Utility of Oncotype DX Risk Estimates in Clinically Intermediate Risk Hormone Receptor-Positive, HER2-Normal, Grade II, Lymph Node-Negative Breast Cancers

BACKGROUND: Oncotype DX breast cancer assay (Genomic Health, Redwood City, Calif) stratifies patients with early breast cancer according to risk of distant recurrence. The authors hypothesized that the test is ordered when clinicopathological variables yield equivocal risk estimates. The current study also showed how often the test clarifies clinically ambiguous risk status. METHODS: The authors examined clinical/pathological characteristics and calculated risk of recurrence with Adjuvantl for 309 consecutive patients who underwent Oncotype DX testing at M. D. Anderson Cancer Center.
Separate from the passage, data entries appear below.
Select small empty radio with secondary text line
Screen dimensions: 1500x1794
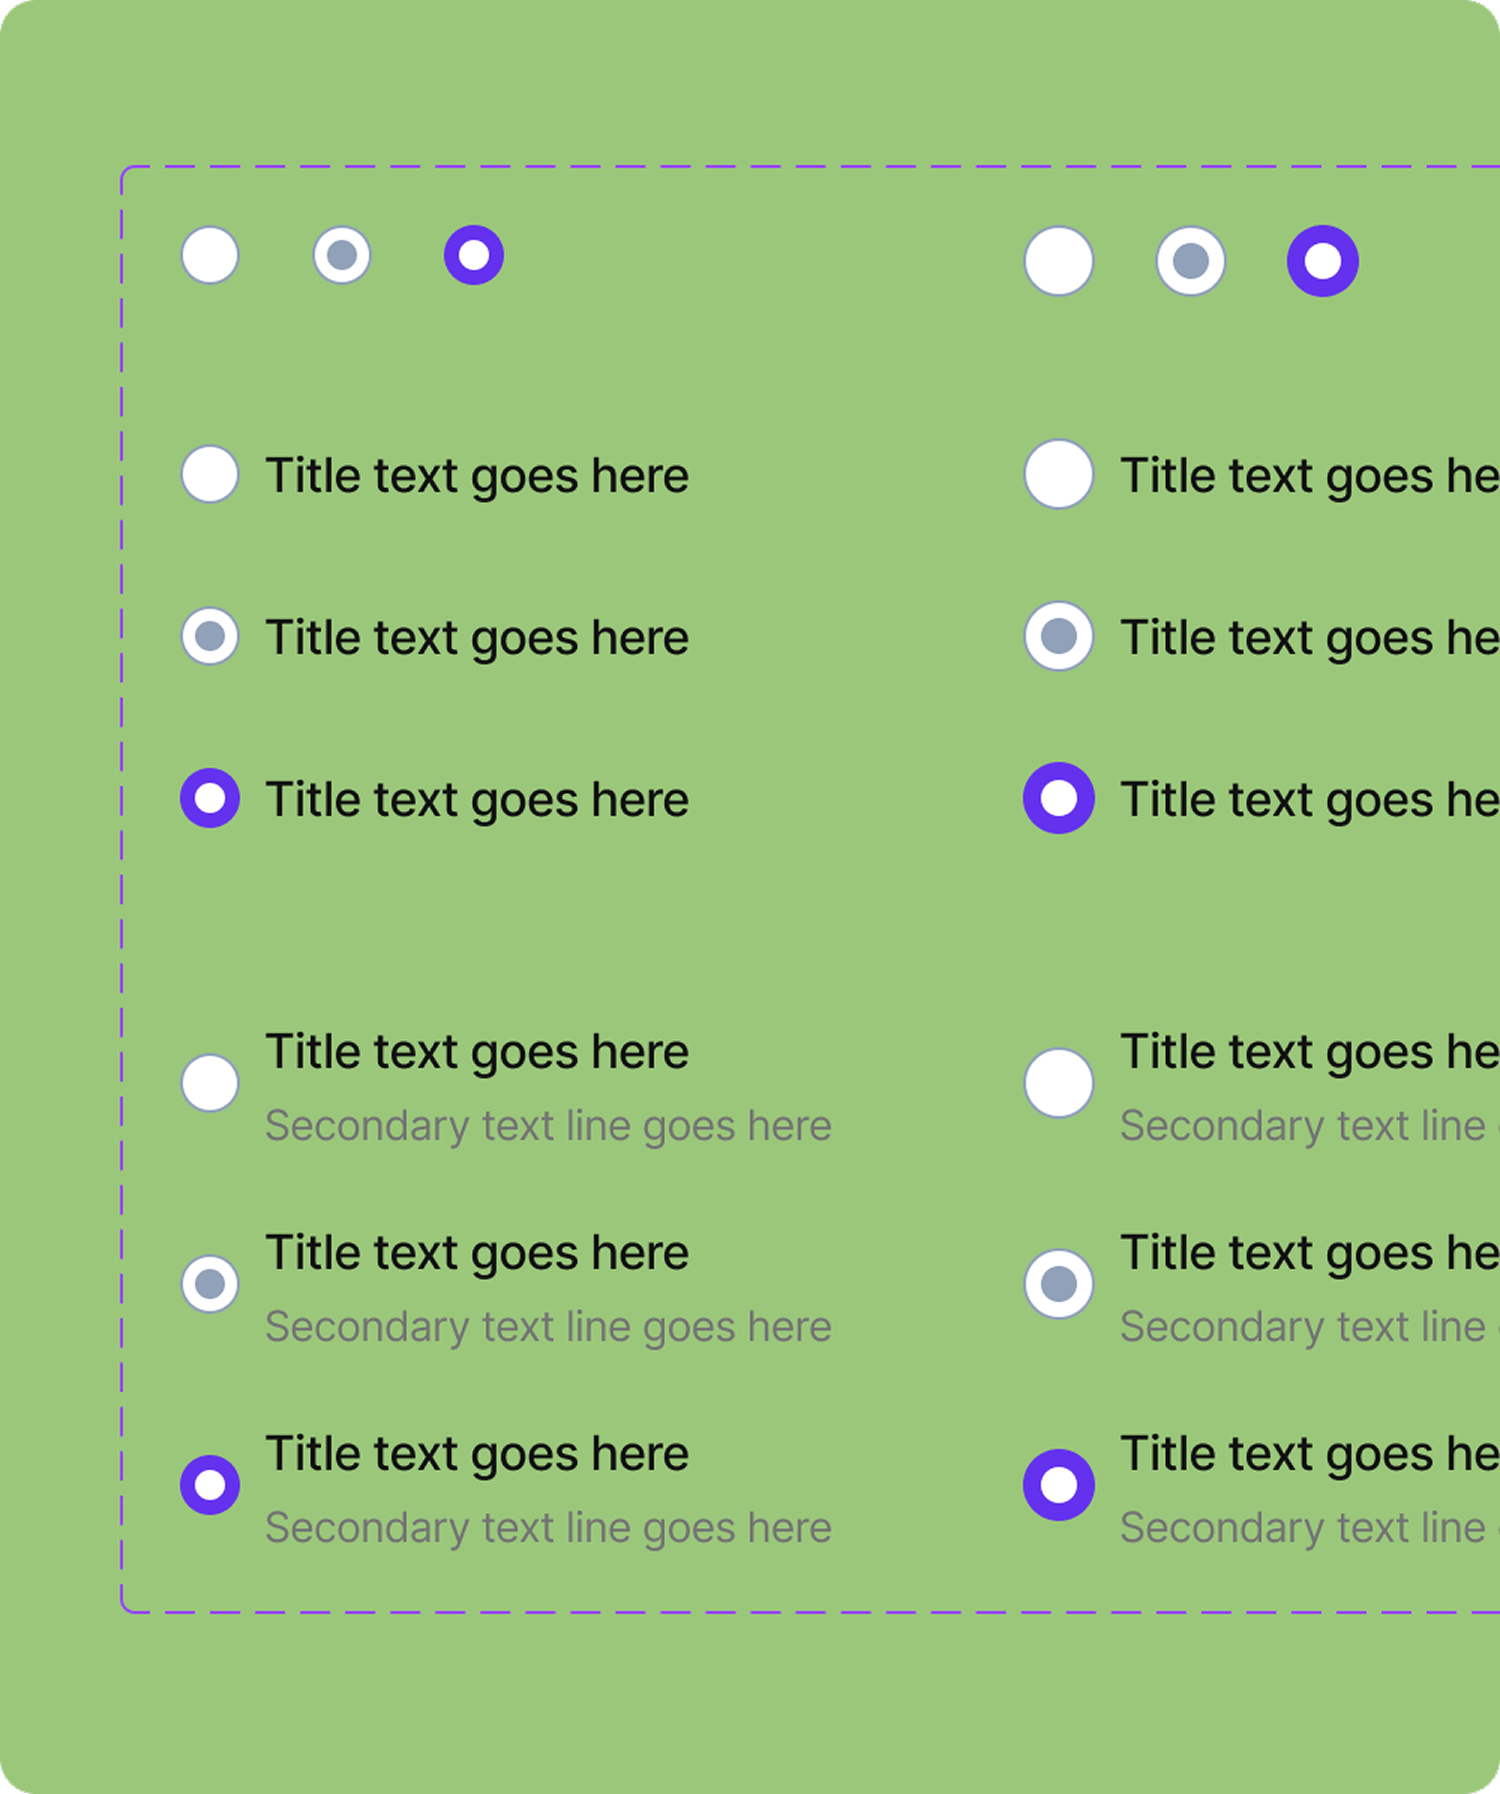coord(210,1082)
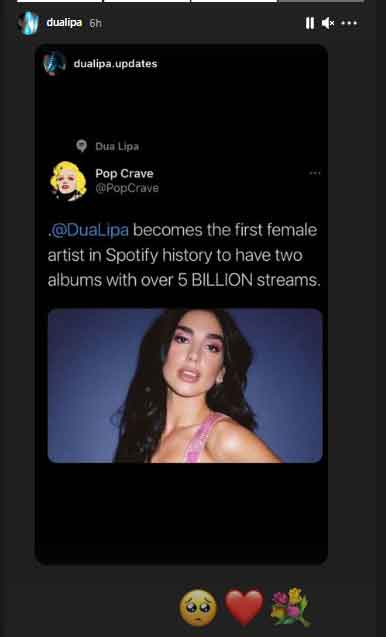Tap the flower bouquet emoji sticker
This screenshot has height=637, width=386.
point(291,607)
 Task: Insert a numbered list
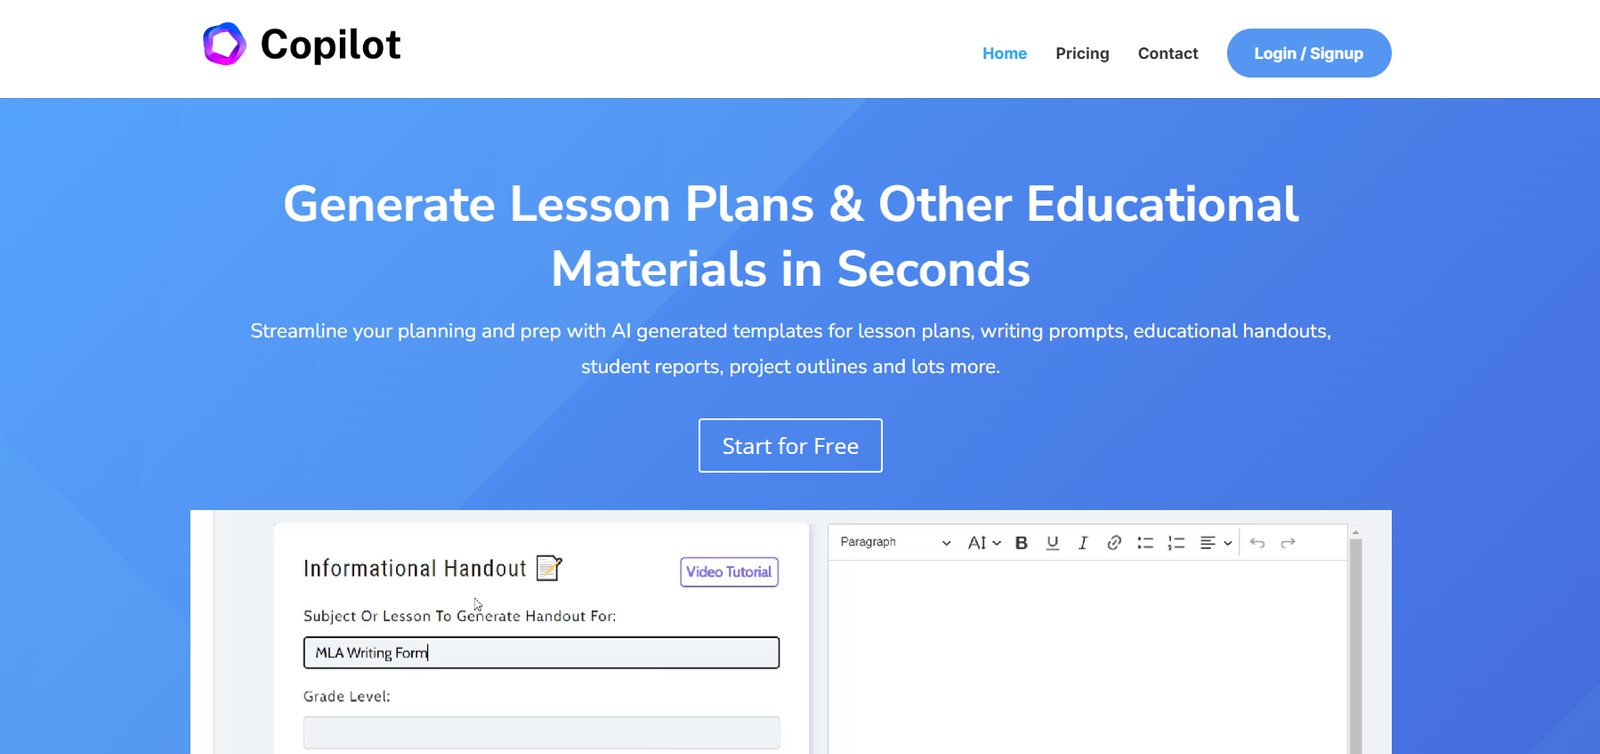(x=1176, y=543)
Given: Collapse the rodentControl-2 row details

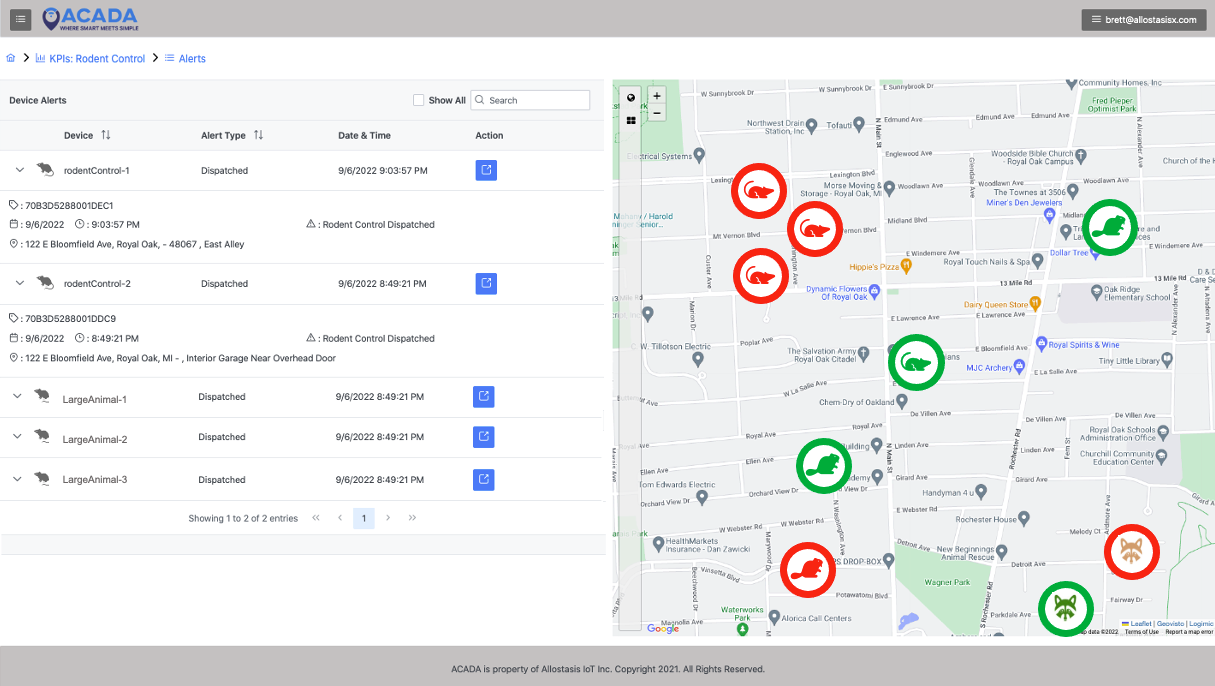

RESULTS: Of the patients comprising this study, most had stage I/II (n = 306, 99%) and grade I/II tumors (n = 236, 76%). The median risk of recurrence by Adjuvantl was 16% (IQR 11.2 to 20.4). Oncotype DX stratified 52% (n = 160), 40% (n = 122) and 9% (n = 27) of this clinically intermediate risk population into low, intermediate, and high risk groups, respectively. Correlation between projected risk of recurrence by Adjuvantl (Adjuvantl, online software and website) and Oncotype DX was minimal (r = 0.13). Recurrence score (P < .0001), but not age or tumor size, was higher in patients who received adjuvant chemotherapy. In all 3 grade subsets, recurrence score was higher in those who received chemotherapy compared with those who did not (P = .02, P < .0001, and P = .0009, respectively). All lobular carcinomas (n = 40) were classified as low/intermediate risk. CONCLUSIONS: Oncotype DX yielded potentially informative risk assignments in patients considered indeterminate risk by routine clinical variables. However, 40% of the time test results reflected intermediate risk, with widely used recurrence score thresholds. This proportion increased to 66% using revised thresholds implemented by National Cancer Institute's Trial Assigning IndividuaLized Options for Treatment (Rx), or TAILORx. Cancer 2010;116:5161-7. (c) 2010 American Cancer Society.